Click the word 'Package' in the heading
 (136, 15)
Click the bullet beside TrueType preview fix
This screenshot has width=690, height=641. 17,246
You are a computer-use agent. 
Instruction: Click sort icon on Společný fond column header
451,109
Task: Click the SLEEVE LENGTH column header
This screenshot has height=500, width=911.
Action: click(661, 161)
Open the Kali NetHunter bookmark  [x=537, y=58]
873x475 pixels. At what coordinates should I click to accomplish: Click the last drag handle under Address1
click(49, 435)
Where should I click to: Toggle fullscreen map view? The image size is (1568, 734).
------------------------------------
**WHAT THE TASK ASKS**
The line containing "Open the Kali" marks the end. Please print exactly every line from the top of the data to it, both included, and nothing more.

**RESPONSE TO THE EXERCISE**
Click the word 'Package' in the heading
 (136, 15)
Click the bullet beside TrueType preview fix
This screenshot has width=690, height=641. 17,246
You are a computer-use agent. 
Instruction: Click sort icon on Společný fond column header
451,109
Task: Click the SLEEVE LENGTH column header
This screenshot has height=500, width=911.
Action: click(661, 161)
Open the Kali NetHunter bookmark  [x=537, y=58]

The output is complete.